*INPUT MATERIAL*
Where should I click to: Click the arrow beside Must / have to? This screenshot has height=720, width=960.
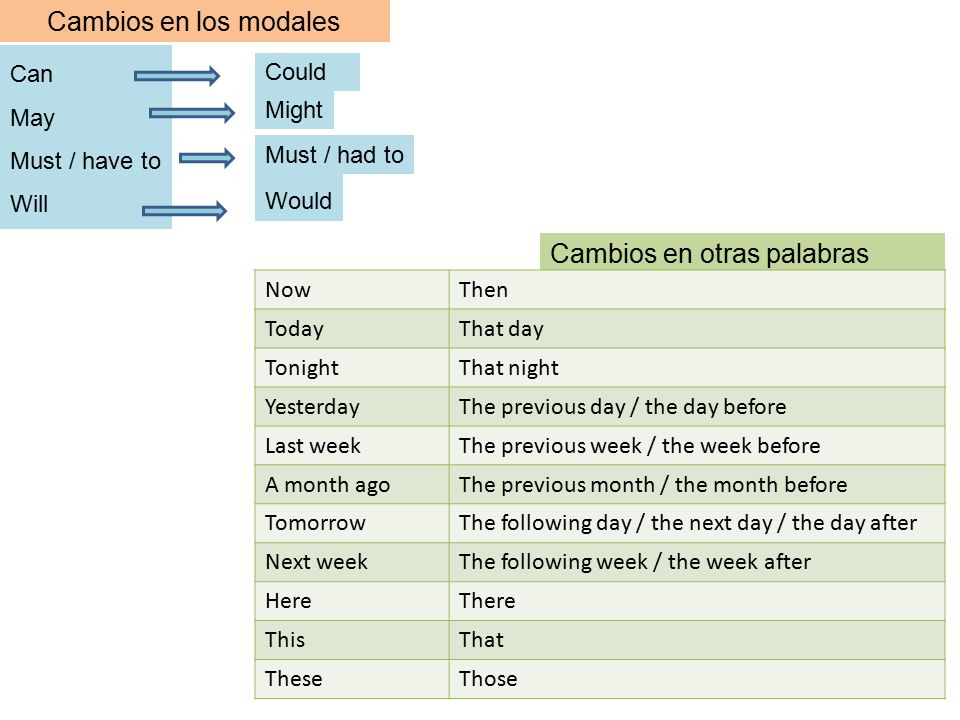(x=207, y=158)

--

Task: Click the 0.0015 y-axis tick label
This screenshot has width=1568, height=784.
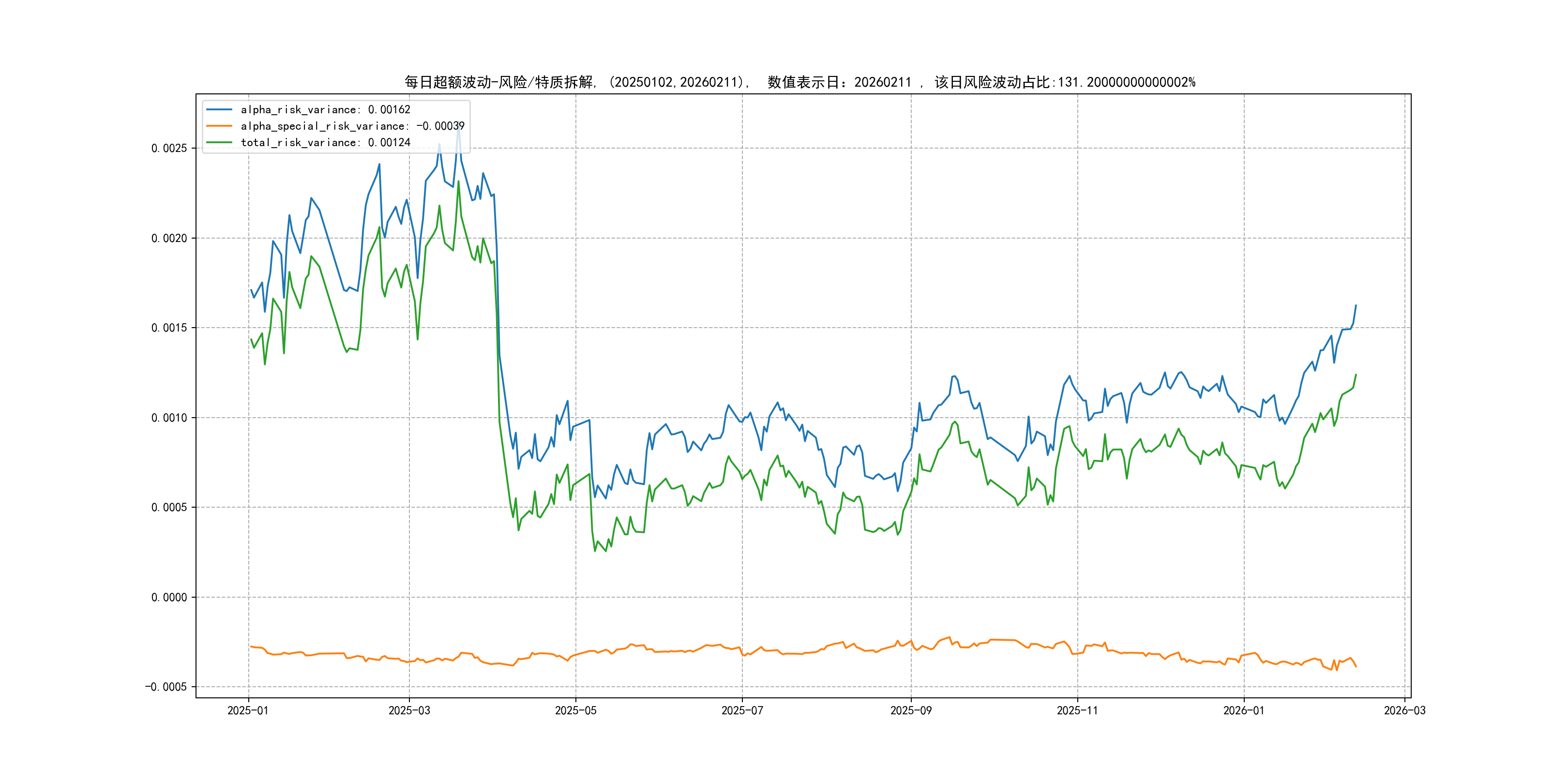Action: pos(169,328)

--

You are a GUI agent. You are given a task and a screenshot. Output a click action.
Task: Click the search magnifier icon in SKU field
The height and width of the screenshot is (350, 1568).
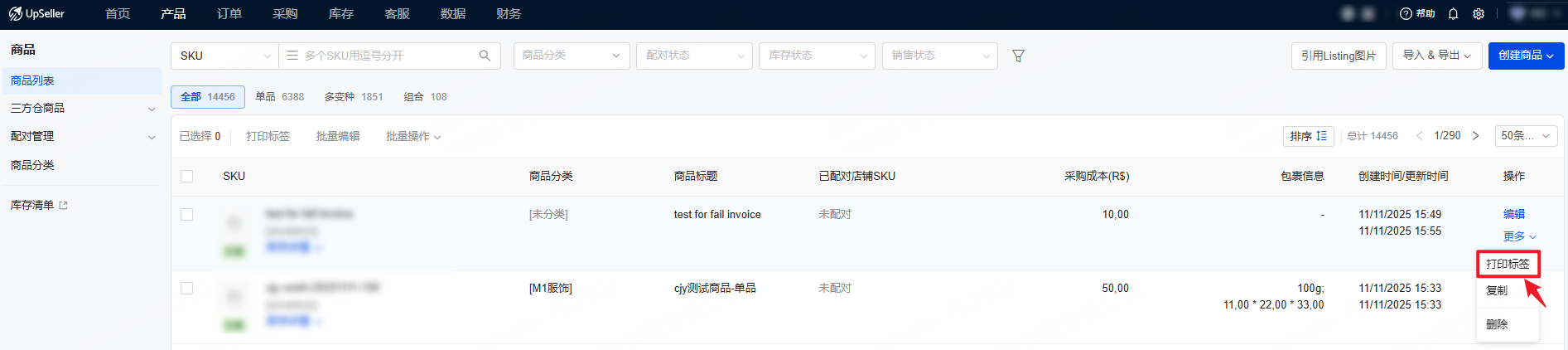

*AIM*
How many lines in the records above contain the word "This"? Reply with the number alone.

*TASK RESULT*
2